To preserve plasticity in continual learning, the authors promote dynamical isometry by keeping each layer's Jacobian singular values near one, enforced through a Gram-deviation penalty \(\mathcal{R}_{\mathrm{iso}}\). Rather than folding this penalty into the loss (where its gradient would be rescaled by Adam's adaptive denominator), AdamO maintains the adaptive moments using only the task gradient \(g_t\), then applies the isometry step separately, mirroring decoupled weight decay.

\[ \begin{aligned} m_t &= \beta_1 m_{t-1} + (1 - \beta_1) g_t \\ v_t &= \beta_2 v_{t-1} + (1 - \beta_2) g_t \odot g_t \\ \hat{m}_t &= \frac{m_t}{1 - \beta_1^t}, \quad \hat{v}_t = \frac{v_t}{1 - \beta_2^t} \\ \theta_{t+1} &= \theta_t - \eta \frac{\hat{m}_t}{\sqrt{\hat{v}_t} + \epsilon} - \eta_{\mathrm{iso}} \, \lambda \, r_t \end{aligned} \]

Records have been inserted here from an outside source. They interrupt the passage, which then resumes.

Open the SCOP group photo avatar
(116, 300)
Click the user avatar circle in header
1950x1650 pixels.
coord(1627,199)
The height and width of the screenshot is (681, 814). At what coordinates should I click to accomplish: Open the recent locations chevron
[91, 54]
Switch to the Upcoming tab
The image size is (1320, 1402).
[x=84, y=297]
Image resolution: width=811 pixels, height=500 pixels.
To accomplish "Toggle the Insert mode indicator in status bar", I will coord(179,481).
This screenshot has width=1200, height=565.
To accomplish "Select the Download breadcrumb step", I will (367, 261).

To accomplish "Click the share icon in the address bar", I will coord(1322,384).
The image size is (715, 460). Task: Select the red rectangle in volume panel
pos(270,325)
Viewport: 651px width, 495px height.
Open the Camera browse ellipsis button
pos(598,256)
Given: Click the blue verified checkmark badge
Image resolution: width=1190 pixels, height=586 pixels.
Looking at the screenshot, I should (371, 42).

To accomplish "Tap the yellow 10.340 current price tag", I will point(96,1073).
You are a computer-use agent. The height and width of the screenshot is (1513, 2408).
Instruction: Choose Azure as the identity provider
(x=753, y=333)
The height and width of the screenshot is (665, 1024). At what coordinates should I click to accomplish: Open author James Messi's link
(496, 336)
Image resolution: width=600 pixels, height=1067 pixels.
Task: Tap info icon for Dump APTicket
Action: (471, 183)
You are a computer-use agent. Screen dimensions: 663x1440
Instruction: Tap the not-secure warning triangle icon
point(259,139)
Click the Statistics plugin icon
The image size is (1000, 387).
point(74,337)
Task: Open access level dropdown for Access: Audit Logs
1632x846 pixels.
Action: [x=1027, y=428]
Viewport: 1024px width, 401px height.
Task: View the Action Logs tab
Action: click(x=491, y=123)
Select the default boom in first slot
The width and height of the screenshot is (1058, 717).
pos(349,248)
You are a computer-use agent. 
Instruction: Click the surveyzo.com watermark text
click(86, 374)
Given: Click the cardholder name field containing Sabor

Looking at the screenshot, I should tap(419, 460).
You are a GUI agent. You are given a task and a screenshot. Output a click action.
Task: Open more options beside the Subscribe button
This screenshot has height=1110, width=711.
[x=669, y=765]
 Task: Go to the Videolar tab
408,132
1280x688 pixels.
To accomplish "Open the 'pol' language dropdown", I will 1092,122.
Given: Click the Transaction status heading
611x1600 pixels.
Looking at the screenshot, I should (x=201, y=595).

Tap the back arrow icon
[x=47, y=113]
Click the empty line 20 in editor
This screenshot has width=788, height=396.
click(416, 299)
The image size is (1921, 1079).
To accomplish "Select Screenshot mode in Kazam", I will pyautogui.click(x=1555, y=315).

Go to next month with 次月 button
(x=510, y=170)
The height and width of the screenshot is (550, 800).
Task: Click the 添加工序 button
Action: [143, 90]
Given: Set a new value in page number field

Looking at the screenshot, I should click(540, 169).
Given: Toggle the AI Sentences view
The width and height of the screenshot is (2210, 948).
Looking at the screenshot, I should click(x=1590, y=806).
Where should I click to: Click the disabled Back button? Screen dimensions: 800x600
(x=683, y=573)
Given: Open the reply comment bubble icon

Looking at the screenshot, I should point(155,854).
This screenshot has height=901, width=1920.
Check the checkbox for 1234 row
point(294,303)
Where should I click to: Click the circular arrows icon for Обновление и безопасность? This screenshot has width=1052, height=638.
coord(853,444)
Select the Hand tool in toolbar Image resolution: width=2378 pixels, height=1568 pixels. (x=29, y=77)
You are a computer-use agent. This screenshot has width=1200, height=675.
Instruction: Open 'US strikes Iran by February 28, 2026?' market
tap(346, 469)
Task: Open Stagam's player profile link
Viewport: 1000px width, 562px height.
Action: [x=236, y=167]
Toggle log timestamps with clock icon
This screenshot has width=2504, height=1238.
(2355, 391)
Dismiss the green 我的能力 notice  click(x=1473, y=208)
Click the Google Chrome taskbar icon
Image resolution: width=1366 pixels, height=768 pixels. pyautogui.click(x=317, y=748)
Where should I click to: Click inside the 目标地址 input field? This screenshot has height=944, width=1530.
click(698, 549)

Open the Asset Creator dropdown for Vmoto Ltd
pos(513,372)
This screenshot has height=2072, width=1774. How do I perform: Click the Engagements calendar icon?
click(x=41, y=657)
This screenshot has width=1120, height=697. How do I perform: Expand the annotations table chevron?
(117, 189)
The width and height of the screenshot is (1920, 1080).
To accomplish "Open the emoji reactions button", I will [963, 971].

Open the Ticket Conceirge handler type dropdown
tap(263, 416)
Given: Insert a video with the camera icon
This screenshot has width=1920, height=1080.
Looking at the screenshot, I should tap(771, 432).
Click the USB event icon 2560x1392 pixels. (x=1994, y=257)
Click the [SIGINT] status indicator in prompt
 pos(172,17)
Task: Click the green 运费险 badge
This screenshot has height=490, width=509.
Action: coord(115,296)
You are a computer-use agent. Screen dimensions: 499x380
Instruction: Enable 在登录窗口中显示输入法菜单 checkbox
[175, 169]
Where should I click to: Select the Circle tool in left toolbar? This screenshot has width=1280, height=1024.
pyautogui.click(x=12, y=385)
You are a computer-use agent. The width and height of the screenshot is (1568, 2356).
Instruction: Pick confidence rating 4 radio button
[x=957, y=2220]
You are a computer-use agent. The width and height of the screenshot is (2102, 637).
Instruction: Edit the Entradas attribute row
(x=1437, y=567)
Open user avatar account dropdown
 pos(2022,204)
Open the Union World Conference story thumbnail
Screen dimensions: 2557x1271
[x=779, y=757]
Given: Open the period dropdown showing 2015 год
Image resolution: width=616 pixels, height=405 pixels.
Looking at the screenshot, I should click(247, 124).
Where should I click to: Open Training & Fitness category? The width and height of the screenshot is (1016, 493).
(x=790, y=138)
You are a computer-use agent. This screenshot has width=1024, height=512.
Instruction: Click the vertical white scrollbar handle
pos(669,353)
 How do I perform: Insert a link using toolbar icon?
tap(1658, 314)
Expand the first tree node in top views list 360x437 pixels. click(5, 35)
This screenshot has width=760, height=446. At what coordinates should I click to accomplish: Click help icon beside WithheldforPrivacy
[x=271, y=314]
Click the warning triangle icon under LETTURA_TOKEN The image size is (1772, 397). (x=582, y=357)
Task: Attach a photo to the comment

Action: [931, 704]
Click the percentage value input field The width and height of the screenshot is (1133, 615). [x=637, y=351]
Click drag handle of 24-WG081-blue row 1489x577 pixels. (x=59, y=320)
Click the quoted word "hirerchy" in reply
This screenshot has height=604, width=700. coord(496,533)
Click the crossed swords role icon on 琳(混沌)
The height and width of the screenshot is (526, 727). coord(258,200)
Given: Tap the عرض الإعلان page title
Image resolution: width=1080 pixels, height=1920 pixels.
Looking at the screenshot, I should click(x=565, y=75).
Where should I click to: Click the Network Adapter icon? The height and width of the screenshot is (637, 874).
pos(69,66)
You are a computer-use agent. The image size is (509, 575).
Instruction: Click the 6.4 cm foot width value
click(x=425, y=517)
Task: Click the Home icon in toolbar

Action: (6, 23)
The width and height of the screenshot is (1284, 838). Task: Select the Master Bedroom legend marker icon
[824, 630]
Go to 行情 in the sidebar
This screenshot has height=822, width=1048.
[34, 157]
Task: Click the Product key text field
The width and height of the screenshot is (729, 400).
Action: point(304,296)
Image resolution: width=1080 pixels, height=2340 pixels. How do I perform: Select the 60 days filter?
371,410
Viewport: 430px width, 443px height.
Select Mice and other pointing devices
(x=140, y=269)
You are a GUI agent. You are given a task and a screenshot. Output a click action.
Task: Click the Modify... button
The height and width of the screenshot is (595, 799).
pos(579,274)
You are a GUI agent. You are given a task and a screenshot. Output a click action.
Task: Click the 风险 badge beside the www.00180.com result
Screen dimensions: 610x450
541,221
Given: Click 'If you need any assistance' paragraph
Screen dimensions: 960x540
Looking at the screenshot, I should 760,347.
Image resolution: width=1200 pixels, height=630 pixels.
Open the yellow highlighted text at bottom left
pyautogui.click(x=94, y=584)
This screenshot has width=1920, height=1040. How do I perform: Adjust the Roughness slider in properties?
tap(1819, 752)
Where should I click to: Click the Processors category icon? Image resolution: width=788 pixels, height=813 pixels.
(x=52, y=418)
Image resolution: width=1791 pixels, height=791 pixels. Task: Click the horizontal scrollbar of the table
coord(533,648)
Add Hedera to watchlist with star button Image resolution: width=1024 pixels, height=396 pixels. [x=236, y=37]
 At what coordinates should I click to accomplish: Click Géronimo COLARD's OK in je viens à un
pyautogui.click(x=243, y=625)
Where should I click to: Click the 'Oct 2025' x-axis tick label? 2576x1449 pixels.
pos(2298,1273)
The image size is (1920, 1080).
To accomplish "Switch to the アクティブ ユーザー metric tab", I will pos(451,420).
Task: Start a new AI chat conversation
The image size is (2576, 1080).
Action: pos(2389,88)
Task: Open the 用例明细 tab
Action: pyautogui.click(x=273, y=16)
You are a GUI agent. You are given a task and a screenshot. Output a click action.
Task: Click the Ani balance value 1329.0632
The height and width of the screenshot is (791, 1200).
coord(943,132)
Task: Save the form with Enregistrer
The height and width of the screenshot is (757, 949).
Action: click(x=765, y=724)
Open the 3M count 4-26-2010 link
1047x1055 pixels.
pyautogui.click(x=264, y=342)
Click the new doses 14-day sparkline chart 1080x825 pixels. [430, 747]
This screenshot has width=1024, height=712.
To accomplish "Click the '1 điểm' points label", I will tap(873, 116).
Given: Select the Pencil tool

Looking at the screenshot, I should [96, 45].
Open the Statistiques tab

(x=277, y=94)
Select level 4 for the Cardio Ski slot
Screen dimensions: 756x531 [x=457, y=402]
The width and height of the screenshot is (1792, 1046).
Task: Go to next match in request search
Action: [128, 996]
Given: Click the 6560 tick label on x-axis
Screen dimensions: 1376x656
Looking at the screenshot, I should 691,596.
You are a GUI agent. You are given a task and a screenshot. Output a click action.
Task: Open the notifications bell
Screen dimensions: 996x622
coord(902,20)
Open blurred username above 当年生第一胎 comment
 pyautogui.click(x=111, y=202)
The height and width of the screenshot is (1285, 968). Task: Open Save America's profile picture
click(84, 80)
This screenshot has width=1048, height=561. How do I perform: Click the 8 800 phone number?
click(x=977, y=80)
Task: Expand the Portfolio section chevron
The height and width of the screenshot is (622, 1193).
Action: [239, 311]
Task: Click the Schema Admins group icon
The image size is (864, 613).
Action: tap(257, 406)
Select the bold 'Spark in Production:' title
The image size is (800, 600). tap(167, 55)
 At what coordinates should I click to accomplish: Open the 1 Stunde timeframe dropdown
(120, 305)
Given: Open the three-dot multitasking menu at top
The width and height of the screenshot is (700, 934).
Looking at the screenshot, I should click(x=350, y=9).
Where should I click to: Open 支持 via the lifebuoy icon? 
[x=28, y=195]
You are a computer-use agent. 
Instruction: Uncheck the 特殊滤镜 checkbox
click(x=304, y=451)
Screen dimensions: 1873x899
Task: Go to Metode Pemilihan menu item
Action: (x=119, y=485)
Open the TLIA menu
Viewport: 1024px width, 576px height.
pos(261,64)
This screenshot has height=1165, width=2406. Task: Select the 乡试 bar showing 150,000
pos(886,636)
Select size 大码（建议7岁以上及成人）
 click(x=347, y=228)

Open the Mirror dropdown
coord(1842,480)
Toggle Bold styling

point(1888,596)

where \(g_t = \nabla_\theta \ell_t(\theta)\) is the stochastic task gradient, \(r_t = \nabla_\theta \sum_\ell \mathcal{R}_{\mathrm{iso}}(W_\ell)\) is the isometry-regularizer gradient, \(\eta\) is the base learning rate, \(\eta_{\mathrm{iso}}\) is the isometry step size (set to \(\eta\) by default), \(\beta_1, \beta_2\) are the moment decay rates, \(\epsilon\) is the stability constant, and \(\lambda\) is the isometry-regularization strength. The penalty is \(\mathcal{R}_{\mathrm{iso}}(W_\ell) = \lVert W_\ell^\top W_\ell - I \rVert_F^2\) when \(d_\ell \ge d_{\ell-1}\) and \(\lVert W_\ell W_\ell^\top - I \rVert_F^2\) otherwise.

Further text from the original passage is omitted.